Appleby’s own statement, which accused coverage of the leaks of being a “patchwork quilt of unrelated allegations with a clear political agenda and movement against offshore”, illustrated exactly the problem – that however secretive and potentially economically damaging aspects of the offshore tax industry may be, these systems operate within the law. They will only be concluded by international cooperation, mutual information-sharing and tough legislation. So what has progress has already been made on that front?
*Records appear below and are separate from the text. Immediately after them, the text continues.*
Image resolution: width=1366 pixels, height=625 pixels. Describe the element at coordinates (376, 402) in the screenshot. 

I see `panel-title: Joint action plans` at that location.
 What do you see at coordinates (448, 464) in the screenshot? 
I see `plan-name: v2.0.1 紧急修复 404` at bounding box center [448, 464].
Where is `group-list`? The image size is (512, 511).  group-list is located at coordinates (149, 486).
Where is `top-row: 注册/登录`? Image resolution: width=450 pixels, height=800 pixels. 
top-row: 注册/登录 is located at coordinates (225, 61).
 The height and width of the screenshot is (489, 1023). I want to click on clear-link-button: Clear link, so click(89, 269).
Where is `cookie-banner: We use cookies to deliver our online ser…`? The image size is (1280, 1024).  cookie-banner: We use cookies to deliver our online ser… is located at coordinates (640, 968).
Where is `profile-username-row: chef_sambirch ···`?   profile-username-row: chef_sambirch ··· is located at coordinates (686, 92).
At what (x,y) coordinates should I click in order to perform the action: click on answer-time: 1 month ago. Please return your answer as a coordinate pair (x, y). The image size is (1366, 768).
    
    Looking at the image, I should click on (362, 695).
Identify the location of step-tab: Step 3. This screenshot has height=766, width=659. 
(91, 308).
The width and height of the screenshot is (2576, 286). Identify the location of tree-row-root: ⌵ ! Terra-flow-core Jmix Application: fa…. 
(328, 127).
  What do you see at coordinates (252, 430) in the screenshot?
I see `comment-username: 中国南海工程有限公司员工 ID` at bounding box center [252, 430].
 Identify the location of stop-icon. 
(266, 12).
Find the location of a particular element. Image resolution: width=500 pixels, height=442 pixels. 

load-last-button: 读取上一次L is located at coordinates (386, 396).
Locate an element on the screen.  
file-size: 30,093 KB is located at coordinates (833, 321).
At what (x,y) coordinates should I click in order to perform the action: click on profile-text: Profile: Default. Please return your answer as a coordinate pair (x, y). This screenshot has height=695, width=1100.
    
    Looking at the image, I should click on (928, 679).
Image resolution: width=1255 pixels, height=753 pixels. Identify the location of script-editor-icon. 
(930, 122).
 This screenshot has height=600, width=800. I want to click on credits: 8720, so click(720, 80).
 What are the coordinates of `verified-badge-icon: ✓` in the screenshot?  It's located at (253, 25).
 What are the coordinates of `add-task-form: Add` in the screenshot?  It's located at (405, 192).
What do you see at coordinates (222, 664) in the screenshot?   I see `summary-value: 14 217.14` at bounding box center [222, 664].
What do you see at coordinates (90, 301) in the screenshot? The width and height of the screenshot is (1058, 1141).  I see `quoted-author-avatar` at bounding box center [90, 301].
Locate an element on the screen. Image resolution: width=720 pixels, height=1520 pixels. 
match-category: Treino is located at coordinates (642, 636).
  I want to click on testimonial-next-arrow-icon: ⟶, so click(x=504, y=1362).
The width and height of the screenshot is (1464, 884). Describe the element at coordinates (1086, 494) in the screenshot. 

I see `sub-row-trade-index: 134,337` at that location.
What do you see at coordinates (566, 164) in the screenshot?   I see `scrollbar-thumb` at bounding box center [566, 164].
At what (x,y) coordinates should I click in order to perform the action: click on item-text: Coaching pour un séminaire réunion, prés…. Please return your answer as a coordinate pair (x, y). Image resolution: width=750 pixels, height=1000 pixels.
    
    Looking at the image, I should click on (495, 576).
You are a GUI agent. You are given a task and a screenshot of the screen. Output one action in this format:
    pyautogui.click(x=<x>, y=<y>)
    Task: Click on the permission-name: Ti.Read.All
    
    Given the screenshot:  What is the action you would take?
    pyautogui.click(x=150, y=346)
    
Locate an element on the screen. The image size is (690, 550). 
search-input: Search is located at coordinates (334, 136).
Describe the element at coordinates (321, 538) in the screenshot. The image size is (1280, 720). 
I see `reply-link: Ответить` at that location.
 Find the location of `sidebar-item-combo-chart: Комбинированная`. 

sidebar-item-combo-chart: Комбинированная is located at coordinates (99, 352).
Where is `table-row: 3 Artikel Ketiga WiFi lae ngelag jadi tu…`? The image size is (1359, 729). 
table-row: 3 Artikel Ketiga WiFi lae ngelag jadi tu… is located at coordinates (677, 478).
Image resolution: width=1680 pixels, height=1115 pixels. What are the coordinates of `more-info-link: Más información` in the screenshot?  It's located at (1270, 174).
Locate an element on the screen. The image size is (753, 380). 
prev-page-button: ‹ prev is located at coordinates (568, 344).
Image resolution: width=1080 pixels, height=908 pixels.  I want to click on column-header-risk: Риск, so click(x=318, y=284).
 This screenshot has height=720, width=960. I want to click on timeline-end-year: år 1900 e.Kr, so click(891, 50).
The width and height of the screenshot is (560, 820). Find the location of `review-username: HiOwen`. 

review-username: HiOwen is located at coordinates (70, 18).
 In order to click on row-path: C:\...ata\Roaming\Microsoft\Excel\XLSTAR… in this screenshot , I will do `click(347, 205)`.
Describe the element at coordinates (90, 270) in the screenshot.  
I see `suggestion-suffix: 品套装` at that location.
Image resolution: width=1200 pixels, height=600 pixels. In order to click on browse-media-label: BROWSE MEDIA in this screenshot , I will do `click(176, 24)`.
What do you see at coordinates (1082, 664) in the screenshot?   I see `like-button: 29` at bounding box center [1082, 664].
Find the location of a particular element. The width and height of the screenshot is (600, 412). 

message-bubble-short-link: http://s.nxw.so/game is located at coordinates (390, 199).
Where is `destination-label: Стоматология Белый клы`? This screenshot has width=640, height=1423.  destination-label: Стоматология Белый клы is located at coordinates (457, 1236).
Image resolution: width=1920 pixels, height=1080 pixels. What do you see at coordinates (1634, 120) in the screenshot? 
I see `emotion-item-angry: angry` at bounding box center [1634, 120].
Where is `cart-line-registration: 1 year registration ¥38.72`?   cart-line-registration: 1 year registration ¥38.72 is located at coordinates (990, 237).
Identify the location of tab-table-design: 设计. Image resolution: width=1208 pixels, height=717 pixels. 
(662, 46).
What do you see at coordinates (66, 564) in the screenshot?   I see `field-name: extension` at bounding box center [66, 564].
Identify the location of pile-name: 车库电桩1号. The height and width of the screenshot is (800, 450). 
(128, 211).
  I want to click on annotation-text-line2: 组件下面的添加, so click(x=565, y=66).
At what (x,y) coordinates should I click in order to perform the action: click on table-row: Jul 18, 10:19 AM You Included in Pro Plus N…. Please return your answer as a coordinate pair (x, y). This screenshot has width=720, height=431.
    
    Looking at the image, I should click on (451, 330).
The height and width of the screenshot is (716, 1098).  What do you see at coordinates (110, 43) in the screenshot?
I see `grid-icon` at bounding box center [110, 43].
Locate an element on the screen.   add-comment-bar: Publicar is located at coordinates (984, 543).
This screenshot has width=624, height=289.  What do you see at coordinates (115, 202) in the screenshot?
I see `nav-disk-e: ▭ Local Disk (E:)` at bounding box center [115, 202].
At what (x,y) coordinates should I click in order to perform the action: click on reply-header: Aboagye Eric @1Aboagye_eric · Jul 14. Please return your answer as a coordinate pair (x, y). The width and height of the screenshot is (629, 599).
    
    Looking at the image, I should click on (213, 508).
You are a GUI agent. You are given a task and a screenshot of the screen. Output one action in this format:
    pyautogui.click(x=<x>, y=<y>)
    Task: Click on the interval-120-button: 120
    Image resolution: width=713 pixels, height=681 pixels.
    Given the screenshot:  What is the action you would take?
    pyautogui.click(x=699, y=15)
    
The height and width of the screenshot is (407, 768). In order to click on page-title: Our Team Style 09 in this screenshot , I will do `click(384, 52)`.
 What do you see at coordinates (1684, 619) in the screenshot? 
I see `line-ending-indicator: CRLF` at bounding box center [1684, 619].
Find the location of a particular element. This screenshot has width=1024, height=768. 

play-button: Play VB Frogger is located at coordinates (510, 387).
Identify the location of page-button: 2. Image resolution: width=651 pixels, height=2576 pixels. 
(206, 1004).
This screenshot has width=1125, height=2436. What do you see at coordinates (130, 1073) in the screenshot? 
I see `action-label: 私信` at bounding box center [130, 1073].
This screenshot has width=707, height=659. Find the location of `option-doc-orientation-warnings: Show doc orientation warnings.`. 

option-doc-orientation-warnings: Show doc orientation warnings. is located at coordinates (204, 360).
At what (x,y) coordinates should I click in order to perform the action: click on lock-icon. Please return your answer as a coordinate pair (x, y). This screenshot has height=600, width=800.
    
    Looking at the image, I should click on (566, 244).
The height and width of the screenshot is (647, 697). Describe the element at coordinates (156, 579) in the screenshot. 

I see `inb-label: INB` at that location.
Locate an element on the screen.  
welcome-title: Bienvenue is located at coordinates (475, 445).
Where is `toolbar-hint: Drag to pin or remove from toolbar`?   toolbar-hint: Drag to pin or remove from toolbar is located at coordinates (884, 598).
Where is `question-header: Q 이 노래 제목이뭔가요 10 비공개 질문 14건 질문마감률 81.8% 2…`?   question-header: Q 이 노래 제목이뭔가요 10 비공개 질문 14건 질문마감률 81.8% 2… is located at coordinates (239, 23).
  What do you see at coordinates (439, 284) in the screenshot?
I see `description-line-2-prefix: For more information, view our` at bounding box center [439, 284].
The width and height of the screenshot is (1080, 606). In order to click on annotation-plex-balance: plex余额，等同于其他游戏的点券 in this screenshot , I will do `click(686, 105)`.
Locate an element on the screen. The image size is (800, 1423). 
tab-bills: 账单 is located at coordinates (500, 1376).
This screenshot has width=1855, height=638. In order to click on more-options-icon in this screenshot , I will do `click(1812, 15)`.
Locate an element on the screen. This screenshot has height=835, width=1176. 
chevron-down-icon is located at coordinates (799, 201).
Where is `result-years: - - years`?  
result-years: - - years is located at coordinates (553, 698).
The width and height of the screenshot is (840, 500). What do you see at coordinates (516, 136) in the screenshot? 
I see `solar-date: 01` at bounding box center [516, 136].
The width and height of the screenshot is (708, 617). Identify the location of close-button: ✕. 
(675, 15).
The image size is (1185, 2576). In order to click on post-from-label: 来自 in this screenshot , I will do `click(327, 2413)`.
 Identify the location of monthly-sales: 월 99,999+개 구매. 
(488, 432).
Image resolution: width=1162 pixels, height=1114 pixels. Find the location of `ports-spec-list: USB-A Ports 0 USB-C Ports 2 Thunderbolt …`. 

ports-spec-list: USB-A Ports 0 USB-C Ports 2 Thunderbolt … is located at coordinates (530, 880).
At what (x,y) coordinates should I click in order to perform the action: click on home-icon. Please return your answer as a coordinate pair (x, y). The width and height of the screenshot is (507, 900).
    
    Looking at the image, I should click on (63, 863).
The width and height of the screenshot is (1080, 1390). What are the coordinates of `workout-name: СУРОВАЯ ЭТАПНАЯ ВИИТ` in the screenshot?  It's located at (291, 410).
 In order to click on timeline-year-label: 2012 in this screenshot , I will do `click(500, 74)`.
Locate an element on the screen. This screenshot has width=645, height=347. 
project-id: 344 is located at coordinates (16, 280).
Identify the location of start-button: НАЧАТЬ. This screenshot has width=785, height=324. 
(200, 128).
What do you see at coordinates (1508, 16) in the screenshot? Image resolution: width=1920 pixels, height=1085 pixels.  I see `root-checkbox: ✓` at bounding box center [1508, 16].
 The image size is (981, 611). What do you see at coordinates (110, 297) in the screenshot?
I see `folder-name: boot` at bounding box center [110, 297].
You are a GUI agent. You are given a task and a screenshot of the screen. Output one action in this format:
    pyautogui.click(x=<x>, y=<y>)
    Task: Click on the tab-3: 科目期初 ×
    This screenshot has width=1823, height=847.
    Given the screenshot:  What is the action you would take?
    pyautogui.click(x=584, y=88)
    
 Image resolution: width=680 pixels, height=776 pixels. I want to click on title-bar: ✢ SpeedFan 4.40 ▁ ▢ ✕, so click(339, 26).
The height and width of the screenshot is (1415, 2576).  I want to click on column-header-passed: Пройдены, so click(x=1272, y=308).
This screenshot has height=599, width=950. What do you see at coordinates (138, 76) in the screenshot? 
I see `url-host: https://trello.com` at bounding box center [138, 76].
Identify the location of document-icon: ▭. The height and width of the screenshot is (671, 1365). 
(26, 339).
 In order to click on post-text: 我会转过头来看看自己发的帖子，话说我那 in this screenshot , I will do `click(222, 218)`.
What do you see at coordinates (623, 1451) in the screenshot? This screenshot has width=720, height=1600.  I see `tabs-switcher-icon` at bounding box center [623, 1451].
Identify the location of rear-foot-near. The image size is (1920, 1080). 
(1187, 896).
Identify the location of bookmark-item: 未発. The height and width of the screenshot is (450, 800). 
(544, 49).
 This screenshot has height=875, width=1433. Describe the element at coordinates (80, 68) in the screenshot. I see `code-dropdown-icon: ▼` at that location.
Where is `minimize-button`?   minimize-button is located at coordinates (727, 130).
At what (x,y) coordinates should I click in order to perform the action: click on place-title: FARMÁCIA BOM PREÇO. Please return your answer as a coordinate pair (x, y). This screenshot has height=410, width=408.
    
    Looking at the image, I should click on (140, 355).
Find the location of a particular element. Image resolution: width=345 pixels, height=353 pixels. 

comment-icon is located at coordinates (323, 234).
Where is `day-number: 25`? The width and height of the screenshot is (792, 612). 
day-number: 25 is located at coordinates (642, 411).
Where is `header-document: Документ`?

The OECD’s Common Reporting Standard (CRS), designed to tackle offshore tax evasion, has been in development since 2014 and adopted by the EU in 2016. If you have a bank account in any EU country, you’ll likely have received a letter in the past month asking that you declare the country in which you are resident for tax purposes and advising that information about your accounts as well as any tax paid on their assets will be shared with the taxation authorities in that country.
However there are limitations of the Common Reporting Standard – even had it been implemented at the time, it would not have resulted in disclosures of all the cases in the Paradise Papers. Many signatories in non-OECD countries will also receive less information than they are obliged to share with others. This ignores the very nature of offshore capital; a citizen of a resource-rich African state for example is far more likely to have untaxed assets held in a European bank than the other way around.
In the immediate aftermath of the Paradise papers the EU Finance Commissioner suggested a blacklist of global tax havens backed by sanctions, the introduction of transparency rules for tax intermediaries, bankers, and lawyers, and mandatory country-by-country reporting for profits as potential solutions to revenue lost via tax havens. The first of these was already underway at the time of the Paradise Papers leaks.
In the UK, there may be continuing political debate around how tax policy is formulated, scrutinised and monitored in British Overseas Territories in comparison to domestic policy. Regulators have been accused of having disproportionate levels of scrutiny (or lack of) considering the amounts invested in offshore. A wider potential angle is the impact on the territories themselves and the quasi-British citizens there; in the wake of hurricane IRMA for example, the BVI required an emergency £57m disaster relief payment and could need that much again to rebuild their infrastructure – yet the region was judged to be “too wealthy” for receipt of overseas aid.
Beyond politics and regulatory measures, the levels of continued public interest in this issue will perhaps lead individual citizens to consider the ways in which we all support tax behaviour that we call “aggressive” or “immoral” when we view it in others. It would be interesting to know the extent to which the investments, of, say the Queen, are reflected by the holdings of our own pensions funds and institutional capital.